En partageant nos récits les uns avec les autres, nous constatons combien le sionisme a également porté atteinte aux Juifs.
Beaucoup d’entre nous ont appris du sionisme à traiter nos voisins avec suspicion, à oublier les façons dont les Juifs construisaient leur foyer et leur communauté partout où nous nous trouvions. Les peuples juifs ont une longue histoire d’intégration dans le monde arabe et en Afrique du Nord, vivant parmi et partageant leur communauté, leur langage et leurs coutumes avec les musulmans et les chrétiens depuis des siècles.
En créant une hiérarchie raciste avec des Juifs européens au sommet, le sionisme a effacé ces histoires et détruit ces communautés et relations. En Israël, des personnes juives de couleur – du monde arabe, d’Afrique du Nord et d’Afrique orientale – sont depuis longtemps soumises à une discrimination érigée en système et à la violence de la part du gouvernement israélien.

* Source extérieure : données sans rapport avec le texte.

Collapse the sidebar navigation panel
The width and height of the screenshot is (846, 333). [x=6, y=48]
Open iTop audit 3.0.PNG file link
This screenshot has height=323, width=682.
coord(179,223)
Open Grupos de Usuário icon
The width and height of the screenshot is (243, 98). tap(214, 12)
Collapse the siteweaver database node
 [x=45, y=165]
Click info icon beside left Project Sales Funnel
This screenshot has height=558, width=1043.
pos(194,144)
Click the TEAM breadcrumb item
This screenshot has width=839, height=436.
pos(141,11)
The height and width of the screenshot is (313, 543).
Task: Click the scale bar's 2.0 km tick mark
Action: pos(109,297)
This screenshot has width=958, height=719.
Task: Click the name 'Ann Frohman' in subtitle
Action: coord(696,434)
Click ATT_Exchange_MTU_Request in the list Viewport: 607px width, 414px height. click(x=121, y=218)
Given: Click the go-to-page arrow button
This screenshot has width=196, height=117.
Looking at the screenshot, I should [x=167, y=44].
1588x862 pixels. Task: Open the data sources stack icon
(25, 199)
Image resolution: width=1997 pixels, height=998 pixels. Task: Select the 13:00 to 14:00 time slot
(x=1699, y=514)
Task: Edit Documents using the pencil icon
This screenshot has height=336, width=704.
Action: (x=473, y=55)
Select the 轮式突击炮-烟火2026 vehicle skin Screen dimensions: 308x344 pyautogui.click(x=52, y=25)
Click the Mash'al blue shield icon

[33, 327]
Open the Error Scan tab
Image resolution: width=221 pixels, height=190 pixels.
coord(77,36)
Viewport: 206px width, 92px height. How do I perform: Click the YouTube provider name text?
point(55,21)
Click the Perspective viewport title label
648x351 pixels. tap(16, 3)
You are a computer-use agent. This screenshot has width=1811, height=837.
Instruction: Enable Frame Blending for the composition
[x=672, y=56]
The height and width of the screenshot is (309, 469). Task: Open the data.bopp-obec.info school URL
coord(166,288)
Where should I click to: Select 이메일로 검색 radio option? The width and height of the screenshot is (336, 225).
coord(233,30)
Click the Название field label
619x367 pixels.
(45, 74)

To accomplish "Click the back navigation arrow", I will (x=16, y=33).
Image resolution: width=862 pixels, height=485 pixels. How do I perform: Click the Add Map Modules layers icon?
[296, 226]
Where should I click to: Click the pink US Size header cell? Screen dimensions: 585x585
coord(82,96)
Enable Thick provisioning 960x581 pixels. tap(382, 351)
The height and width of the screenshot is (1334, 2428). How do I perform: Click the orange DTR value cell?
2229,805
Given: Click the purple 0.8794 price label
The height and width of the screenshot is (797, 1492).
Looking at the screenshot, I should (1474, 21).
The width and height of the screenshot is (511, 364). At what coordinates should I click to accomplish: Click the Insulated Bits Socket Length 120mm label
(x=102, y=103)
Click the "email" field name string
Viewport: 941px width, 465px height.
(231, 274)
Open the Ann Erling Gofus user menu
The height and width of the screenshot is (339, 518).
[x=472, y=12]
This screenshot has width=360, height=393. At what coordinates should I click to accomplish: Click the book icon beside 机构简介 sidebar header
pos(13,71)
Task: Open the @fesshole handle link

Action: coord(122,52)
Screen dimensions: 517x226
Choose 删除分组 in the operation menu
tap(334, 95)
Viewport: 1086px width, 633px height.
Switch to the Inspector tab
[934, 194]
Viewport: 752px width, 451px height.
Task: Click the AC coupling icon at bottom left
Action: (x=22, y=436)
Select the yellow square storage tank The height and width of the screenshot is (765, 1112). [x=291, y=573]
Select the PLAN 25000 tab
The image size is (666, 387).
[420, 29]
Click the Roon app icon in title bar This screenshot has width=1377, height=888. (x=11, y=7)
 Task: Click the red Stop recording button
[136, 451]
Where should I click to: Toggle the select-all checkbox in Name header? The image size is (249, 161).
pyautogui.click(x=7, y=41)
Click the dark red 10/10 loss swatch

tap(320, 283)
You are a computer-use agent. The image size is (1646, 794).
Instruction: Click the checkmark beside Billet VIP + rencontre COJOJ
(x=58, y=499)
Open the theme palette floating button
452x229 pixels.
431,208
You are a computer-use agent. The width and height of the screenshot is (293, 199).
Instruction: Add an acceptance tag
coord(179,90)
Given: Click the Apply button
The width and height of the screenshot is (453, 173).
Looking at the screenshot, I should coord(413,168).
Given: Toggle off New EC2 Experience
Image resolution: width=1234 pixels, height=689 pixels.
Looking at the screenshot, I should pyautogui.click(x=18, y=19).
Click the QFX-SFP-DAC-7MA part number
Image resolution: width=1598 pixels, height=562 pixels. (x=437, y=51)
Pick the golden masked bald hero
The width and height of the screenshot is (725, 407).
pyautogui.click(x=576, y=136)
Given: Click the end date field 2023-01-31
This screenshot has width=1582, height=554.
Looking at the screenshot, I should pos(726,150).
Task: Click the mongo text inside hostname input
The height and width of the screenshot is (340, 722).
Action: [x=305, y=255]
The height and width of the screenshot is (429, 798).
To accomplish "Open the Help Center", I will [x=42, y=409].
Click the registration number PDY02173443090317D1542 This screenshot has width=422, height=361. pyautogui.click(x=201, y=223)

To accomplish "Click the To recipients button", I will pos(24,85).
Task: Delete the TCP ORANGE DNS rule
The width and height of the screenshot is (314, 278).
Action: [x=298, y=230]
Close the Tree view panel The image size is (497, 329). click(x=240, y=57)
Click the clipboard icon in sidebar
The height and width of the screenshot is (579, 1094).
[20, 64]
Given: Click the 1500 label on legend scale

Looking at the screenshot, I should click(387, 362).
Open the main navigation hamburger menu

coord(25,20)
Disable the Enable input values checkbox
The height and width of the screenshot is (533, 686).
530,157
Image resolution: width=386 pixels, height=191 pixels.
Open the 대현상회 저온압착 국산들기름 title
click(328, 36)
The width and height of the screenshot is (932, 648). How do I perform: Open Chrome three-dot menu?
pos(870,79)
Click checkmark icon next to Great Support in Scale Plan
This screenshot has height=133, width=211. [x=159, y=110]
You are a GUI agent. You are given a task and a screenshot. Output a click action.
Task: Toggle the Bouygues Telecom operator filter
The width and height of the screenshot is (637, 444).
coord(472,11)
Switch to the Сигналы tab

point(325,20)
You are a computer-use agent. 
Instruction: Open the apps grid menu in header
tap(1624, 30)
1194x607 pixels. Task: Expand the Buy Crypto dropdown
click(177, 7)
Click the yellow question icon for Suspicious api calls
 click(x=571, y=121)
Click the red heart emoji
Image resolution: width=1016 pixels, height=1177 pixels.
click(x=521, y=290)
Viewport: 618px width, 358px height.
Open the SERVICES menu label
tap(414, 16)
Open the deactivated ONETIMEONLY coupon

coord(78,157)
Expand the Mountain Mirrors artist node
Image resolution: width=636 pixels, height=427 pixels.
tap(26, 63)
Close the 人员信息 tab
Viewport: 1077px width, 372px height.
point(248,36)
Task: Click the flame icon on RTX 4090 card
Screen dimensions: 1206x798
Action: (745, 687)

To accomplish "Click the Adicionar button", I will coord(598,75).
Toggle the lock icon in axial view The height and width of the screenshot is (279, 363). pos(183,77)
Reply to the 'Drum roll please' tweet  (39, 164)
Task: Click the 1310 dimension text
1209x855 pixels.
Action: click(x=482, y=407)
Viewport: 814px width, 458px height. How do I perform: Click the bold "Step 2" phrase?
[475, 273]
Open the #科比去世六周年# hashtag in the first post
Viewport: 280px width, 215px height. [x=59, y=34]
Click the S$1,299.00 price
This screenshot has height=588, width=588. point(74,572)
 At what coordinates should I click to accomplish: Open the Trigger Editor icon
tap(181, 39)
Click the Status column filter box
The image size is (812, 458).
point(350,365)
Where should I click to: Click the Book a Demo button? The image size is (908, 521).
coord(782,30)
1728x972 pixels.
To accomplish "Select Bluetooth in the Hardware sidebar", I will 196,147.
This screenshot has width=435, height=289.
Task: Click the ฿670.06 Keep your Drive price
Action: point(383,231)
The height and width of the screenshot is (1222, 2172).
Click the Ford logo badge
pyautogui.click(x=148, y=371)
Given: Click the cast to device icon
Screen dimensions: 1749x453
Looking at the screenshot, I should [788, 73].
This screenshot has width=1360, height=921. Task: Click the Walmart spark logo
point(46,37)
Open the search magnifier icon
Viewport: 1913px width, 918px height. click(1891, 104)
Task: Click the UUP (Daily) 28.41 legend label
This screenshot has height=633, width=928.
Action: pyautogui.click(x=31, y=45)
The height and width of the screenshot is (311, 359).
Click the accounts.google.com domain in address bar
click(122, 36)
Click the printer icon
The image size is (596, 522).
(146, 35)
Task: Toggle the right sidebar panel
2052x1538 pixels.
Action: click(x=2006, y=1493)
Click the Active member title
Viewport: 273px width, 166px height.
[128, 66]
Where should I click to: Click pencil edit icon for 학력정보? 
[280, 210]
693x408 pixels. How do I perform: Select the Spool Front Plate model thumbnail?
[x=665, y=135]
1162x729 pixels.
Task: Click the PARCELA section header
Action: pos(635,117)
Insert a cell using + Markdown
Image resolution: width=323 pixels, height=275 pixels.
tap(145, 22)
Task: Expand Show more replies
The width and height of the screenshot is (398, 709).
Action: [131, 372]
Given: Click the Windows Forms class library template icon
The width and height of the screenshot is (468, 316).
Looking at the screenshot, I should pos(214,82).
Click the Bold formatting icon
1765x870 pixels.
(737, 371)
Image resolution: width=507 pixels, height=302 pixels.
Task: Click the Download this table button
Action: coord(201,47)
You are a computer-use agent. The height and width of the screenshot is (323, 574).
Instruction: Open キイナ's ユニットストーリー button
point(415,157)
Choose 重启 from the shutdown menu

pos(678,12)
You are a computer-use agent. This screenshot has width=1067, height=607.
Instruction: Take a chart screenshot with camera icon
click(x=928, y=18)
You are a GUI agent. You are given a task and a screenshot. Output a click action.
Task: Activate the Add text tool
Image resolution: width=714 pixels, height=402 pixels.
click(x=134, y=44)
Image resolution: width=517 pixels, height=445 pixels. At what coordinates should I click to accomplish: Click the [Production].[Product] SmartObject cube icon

Cette hiérarchie crée également des espaces juifs où les Juifs de couleur sont marginalisés, nos identités et nos engagements sont questionnés et interrogés et nos expériences niées. Cela nous empêche de nous voir – nos frères juifs et autres êtres humains – dans notre pleine humanité.
Les interprétations sionistes de l’histoire nous ont appris que le peuple juif est seul et que, pour remédier aux torts de l’antisémitisme, nous devons nous considérer comme toujours attaqués et que nous ne pouvons faire confiance aux autres. Cela nous enseigne la peur, et que la meilleure réponse à la peur est un pistolet de plus gros calibre, un mur plus haut, un checkpoint plus humiliant.
Plutôt que d’accepter une prétendue nécessité de l’occupation et de la dépossession, nous choisissons une voie différente. Nous apprenons des Juifs antisionistes qui nous ont précédés et savons que tant que le sionisme existera, il existera une dissidence juive.
Alors que nous faisons face à l’antisémitisme violent alimenté par le nationalisme blanc aux États-Unis aujourd’hui, nous avons choisi la solidarité. Nous choisissons la libération collective. Nous choisissons un avenir où tout le monde, y compris les Palestiniens et les Israéliens juifs, peut vivre librement dans des communautés vivantes, sûres et justes, où les besoins fondamentaux de l’homme sont satisfaits. Joignez-vous à nous.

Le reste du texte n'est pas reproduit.